Five out of 7 patients completed the LEM questionnaire. Two were lost to follow-up. The average (and standard deviation) follow-up was 41 (14) months from the time the frame was removed. The average LEM score was 94% (5%) (Table 1). Only 1 patient indicated that she would not have the procedure repeated.

The average latency was 8 (range 5–13) days, time to correction was 15 (range 7–25) days, time in the frame was 23 (range 16–36) weeks and number of residual corrections was 1.3 (range 0–2).

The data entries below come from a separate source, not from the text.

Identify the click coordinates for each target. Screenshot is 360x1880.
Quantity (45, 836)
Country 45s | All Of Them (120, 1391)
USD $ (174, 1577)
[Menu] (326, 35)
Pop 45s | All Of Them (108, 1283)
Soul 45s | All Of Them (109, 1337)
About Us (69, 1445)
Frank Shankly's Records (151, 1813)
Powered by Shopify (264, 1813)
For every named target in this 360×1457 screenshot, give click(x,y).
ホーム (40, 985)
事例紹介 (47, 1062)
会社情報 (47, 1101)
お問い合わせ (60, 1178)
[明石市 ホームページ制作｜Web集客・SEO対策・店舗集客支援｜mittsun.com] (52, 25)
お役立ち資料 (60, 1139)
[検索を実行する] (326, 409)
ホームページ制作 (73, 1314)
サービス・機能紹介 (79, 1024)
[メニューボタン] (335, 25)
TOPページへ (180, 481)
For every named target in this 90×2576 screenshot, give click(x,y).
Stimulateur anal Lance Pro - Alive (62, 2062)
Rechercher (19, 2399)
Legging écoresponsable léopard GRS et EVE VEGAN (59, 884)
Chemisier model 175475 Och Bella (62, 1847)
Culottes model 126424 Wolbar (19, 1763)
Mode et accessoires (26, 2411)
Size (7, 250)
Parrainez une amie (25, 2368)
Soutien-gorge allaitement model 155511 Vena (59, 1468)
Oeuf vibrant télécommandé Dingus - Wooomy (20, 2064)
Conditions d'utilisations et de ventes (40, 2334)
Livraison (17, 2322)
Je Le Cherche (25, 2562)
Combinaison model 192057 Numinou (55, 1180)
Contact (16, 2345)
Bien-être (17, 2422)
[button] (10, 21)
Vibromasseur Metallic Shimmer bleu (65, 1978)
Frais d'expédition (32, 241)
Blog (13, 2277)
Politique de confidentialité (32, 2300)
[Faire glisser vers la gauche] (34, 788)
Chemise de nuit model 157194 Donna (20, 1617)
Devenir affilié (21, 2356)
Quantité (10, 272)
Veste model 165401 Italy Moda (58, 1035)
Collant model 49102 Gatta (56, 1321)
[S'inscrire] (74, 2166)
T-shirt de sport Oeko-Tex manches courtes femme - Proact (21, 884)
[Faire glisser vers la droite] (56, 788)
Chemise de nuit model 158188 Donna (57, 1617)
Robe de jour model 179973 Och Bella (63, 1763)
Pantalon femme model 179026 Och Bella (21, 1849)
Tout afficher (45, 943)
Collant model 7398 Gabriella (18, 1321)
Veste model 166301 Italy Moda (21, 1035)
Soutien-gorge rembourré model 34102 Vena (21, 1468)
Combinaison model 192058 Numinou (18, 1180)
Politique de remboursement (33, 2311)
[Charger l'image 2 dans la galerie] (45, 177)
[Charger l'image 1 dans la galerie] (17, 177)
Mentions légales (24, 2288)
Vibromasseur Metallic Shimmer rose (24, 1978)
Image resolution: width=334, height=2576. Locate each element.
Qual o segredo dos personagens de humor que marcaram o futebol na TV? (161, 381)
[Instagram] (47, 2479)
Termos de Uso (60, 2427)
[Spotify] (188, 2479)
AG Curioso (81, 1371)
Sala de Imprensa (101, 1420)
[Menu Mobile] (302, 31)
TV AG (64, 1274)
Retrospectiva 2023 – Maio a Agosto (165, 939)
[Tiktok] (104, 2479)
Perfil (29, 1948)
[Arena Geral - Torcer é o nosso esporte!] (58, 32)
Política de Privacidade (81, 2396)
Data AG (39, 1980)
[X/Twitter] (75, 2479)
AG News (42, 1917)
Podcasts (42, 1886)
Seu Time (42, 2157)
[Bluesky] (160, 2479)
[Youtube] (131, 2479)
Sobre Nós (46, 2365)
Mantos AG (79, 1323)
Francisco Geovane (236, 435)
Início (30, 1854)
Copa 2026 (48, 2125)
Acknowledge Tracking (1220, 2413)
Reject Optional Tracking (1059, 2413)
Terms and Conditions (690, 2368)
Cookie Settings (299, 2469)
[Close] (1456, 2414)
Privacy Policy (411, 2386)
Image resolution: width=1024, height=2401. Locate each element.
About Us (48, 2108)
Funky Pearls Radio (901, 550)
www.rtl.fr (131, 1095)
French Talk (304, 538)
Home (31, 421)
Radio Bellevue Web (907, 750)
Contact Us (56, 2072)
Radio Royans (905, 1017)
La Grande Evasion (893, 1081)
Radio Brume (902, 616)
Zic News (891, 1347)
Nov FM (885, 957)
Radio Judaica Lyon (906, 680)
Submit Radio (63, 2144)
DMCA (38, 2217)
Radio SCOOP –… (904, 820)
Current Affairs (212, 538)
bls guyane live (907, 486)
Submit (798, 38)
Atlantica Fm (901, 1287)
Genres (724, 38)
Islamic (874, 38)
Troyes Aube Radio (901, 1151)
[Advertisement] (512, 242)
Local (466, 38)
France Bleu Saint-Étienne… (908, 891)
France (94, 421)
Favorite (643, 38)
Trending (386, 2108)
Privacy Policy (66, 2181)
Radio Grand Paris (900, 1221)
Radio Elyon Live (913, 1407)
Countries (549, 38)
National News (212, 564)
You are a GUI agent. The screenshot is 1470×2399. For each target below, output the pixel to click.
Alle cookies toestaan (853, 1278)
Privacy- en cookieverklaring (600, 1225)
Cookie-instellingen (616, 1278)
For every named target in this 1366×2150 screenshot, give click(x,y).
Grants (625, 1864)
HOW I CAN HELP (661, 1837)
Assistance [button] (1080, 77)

Several complications were encountered. There was infection at the pin site in 5 patients, and all were treated successfully with no long-term sequelae evident at final follow-up (average 41 [14 mo]). One patient required an irrigation and débridement of the site, and the others were treated with antibiotics orally. Two patients had pin breaks; 1 required hardware revision. One patient who required 36 weeks in the frame was considered to have delayed union. When that patient is removed from the group, the average length of time in the frame was 21 (range 16–25) weeks. There were no cases of nonunion and no fractures through the osteotomy site.

In evaluating the proximal deformities, the average weight-bearing line through the knee before correction was at 14% (range 5%–38%) and post-correction was at 60% (range 50%–78%). The change in correcting the weight-bearing line varied from 21% to 82%. Six out of the 7 patients met the preoperative goal of the weight-bearing line passing through 62.5% (±12.5%) of the tibial plateau. The 1 patient with a weight-bearing line at 78% had very significant medial degenerative changes with a preoperative correction target weight-bearing line at 75%. The average pre-corrected mechanical axis was 8° (range 2°–13°) varus whereas the average post-correction axis measured 3° (range 2°–6°) valgus. The number of degrees of deformity correction ranged from 4° to 19°. All 7 patients were corrected to 4° (±2°) valgus (Table 1). The average tibial slope was 7° (range 2°–11°) before correction and 7° (range 2°–12°) after correction. There was no significant change (paired t test, p = 0.8) in slope from the pre-correction to the post-correction measurement.

Illustrative case report

A 60-year-old active man presented with ongoing medial-sided right knee pain despite appropriate nonoperative management. He complained of a limp, swelling, decreased walking tolerance and inability to perform recreational activities. There were no mechanical symptoms or rest pain. He had a remote history of a proximal tibial fracture that left him with varus alignment. His medical history was unremarkable.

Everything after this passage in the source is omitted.